[Extracted material Boundary: Start]
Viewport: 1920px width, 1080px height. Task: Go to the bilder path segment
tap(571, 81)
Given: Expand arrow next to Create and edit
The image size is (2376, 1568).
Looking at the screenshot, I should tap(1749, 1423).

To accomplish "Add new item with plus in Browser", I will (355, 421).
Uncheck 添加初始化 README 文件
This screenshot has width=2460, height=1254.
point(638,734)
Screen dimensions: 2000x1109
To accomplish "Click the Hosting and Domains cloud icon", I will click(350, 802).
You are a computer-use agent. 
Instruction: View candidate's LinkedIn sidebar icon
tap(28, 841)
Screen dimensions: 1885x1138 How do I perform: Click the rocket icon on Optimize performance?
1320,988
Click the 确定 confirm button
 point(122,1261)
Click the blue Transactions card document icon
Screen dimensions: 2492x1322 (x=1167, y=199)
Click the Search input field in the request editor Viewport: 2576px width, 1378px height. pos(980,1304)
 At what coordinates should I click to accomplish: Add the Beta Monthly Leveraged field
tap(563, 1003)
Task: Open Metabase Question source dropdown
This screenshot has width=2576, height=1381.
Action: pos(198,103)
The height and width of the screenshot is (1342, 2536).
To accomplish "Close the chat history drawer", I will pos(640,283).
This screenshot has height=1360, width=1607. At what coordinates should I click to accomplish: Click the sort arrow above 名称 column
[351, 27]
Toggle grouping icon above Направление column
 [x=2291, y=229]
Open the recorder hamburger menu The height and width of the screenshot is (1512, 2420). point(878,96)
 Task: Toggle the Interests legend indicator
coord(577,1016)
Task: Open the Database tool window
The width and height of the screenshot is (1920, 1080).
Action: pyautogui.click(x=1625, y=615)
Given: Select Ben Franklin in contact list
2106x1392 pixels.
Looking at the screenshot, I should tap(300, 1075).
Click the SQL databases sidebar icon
[Extracted material Boundary: End]
### What you will do
Nothing but an exact reproduction of the entries is wanted.

### Your response
Viewport: 1920px width, 1080px height. Task: Go to the bilder path segment
tap(571, 81)
Given: Expand arrow next to Create and edit
The image size is (2376, 1568).
Looking at the screenshot, I should tap(1749, 1423).

To accomplish "Add new item with plus in Browser", I will (355, 421).
Uncheck 添加初始化 README 文件
This screenshot has width=2460, height=1254.
point(638,734)
Screen dimensions: 2000x1109
To accomplish "Click the Hosting and Domains cloud icon", I will click(350, 802).
You are a computer-use agent. 
Instruction: View candidate's LinkedIn sidebar icon
tap(28, 841)
Screen dimensions: 1885x1138 How do I perform: Click the rocket icon on Optimize performance?
1320,988
Click the 确定 confirm button
 point(122,1261)
Click the blue Transactions card document icon
Screen dimensions: 2492x1322 (x=1167, y=199)
Click the Search input field in the request editor Viewport: 2576px width, 1378px height. pos(980,1304)
 At what coordinates should I click to accomplish: Add the Beta Monthly Leveraged field
tap(563, 1003)
Task: Open Metabase Question source dropdown
This screenshot has width=2576, height=1381.
Action: pos(198,103)
The height and width of the screenshot is (1342, 2536).
To accomplish "Close the chat history drawer", I will pos(640,283).
This screenshot has height=1360, width=1607. At what coordinates should I click to accomplish: Click the sort arrow above 名称 column
[351, 27]
Toggle grouping icon above Направление column
 [x=2291, y=229]
Open the recorder hamburger menu The height and width of the screenshot is (1512, 2420). point(878,96)
 Task: Toggle the Interests legend indicator
coord(577,1016)
Task: Open the Database tool window
The width and height of the screenshot is (1920, 1080).
Action: pyautogui.click(x=1625, y=615)
Given: Select Ben Franklin in contact list
2106x1392 pixels.
Looking at the screenshot, I should tap(300, 1075).
Click the SQL databases sidebar icon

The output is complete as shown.